Of course, all of the Chocolate Hall’s customers are experiencing something new when they step into the refurbished space for the first time. Yet in time, the new-look food halls will become as familiar a part of Harrods’ visual identity as the 12,000 light bulbs that illuminate the store’s exterior by night.
“I recently did a talk to the Harrods team,” Rawlings says, “and one member of the audience stood up and asked, how does it feel that you’re making a mark on something of such historical importance, and that what you have created will now become part of that history? I’d never thought about it like that. But since then, I felt a lot more pressure for it to really succeed.”
The food halls, Rawlings says, have been a highlight of his career. The proof is in the pudding. A chocolate one, naturally.
Ben McCormack is a British restaurant editor and copywriter.
Kensington Leverne is an Interiors and Portrait Photographer based in London.

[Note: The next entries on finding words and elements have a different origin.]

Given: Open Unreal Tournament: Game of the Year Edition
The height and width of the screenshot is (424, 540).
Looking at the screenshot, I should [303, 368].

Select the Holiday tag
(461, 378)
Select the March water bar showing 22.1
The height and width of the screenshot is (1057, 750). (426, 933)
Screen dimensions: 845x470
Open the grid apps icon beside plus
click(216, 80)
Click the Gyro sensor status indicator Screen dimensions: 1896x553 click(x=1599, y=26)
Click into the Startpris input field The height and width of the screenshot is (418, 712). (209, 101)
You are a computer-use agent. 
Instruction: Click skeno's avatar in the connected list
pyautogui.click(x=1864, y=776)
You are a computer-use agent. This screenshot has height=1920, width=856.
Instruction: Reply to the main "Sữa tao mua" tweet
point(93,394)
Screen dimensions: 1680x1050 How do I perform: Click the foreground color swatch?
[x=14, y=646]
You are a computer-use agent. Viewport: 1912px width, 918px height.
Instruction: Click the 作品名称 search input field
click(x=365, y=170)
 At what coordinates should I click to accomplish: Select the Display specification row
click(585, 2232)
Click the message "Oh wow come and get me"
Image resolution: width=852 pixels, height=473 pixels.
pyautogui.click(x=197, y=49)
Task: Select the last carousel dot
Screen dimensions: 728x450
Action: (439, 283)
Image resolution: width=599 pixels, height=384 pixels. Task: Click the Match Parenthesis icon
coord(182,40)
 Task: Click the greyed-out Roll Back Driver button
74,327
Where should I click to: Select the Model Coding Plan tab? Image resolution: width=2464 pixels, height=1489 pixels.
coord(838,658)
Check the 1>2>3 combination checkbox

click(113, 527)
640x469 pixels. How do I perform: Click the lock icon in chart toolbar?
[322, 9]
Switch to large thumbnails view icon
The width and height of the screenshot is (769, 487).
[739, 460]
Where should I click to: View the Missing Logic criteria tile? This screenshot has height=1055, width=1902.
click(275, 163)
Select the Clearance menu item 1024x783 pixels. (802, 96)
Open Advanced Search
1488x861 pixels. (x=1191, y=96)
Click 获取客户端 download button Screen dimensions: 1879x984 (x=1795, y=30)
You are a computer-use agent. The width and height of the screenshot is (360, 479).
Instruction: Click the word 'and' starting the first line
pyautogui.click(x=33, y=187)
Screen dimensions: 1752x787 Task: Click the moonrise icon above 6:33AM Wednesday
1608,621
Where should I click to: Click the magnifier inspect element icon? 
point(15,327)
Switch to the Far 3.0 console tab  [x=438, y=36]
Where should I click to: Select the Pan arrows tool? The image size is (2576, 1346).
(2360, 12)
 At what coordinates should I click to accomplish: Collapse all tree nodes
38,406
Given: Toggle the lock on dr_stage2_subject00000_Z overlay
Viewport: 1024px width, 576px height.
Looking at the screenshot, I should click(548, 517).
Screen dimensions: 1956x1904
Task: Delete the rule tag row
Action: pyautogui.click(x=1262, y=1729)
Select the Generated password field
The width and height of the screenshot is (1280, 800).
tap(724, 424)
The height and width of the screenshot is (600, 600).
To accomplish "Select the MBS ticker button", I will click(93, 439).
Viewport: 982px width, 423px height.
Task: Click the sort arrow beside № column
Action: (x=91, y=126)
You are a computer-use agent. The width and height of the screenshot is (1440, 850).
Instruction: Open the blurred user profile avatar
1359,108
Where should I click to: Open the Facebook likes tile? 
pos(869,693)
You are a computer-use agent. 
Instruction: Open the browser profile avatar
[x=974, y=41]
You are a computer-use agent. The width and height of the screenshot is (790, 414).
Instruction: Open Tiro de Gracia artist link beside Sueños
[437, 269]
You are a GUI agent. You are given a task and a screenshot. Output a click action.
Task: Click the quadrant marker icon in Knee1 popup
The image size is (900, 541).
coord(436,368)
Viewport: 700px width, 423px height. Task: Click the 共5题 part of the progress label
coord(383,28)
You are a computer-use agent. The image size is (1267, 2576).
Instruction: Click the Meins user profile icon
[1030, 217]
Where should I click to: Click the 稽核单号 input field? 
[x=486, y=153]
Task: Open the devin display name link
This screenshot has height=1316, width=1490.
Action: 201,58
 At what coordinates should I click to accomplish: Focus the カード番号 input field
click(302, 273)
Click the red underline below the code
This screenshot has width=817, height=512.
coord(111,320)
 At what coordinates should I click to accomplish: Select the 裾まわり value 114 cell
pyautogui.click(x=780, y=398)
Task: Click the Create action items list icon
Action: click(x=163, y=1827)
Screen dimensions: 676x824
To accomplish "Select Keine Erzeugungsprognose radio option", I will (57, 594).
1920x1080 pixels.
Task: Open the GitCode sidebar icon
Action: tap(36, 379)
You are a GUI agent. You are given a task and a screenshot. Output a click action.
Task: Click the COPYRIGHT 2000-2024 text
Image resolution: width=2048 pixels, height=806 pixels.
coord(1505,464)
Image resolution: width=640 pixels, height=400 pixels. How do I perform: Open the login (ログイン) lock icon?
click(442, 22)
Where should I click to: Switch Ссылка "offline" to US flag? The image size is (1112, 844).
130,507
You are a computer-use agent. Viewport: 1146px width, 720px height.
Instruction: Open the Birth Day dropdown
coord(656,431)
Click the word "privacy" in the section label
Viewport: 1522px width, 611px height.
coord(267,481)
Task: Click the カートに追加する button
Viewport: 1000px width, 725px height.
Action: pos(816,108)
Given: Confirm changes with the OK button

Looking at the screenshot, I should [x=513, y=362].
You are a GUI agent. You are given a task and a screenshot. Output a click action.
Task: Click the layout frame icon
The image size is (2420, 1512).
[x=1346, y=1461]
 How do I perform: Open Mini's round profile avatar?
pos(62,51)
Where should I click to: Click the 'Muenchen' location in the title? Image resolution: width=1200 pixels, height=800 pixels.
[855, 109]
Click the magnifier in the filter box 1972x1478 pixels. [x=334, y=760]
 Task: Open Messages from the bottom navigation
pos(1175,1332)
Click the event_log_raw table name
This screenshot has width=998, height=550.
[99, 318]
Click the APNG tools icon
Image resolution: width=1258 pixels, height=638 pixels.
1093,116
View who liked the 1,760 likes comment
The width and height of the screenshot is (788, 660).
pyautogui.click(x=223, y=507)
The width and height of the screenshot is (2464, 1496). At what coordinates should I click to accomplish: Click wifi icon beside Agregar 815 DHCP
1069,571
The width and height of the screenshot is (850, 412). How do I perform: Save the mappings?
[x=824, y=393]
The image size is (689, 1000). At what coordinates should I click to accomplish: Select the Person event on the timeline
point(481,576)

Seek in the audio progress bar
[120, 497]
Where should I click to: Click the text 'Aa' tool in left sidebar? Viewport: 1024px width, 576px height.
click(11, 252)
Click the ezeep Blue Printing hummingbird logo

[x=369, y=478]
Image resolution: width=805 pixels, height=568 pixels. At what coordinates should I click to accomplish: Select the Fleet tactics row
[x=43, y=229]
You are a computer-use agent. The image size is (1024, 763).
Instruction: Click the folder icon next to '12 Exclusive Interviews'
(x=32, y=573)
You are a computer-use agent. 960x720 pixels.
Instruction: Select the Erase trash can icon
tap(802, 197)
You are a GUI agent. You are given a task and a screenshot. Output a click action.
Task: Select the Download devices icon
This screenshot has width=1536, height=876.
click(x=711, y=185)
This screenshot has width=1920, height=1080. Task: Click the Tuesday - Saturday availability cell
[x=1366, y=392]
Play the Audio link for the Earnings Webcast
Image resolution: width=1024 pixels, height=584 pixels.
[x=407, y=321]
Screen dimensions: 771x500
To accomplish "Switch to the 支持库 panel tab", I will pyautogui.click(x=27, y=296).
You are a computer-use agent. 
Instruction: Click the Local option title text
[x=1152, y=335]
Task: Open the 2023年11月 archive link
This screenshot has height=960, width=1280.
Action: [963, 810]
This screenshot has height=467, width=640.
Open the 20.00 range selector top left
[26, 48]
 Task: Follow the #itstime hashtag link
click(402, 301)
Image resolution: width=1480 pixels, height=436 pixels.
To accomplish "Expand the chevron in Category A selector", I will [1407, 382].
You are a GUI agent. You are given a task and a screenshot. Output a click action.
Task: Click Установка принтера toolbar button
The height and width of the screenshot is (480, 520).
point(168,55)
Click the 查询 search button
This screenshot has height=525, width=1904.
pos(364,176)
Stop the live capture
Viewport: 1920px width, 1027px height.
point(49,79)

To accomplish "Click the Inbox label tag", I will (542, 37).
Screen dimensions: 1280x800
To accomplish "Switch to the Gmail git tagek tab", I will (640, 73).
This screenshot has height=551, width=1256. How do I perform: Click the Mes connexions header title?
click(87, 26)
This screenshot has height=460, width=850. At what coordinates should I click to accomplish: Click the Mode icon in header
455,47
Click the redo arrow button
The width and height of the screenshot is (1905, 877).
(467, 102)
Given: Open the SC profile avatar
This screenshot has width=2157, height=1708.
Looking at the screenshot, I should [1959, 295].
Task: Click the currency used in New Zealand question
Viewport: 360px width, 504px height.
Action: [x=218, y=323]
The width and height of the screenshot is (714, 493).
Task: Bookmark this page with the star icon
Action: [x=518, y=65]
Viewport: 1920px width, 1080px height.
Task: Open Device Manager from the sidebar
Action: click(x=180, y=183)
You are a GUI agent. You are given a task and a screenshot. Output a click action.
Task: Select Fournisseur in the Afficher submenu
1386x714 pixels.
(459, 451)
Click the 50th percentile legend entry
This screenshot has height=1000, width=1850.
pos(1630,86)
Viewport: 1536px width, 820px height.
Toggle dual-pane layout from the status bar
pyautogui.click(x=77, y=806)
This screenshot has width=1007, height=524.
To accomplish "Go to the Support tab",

The Chocolate Hall concludes the final chapter of the four-year restoration of the Food Halls in Harrods’ iconic Knightsbridge store. The restoration pays tribute to Harrods’ longstanding heritage in chocolate by creating an environment that reflects the Halls original Edwardian grandeur. Meticulous processes have been used to preserve the architecture, including restoring the extensive tilework by hand, and replacing those tiles which could not be restored with handmade replicas, as well as restoring the impressive granite and marble floor. The finest materials from around the world have been used to create an opulent surrounding, whilst modern technology has been incorporated throughout, such as state of the art climate-controlled counters to store confectionery, ensuring no compromise on product freshness or taste.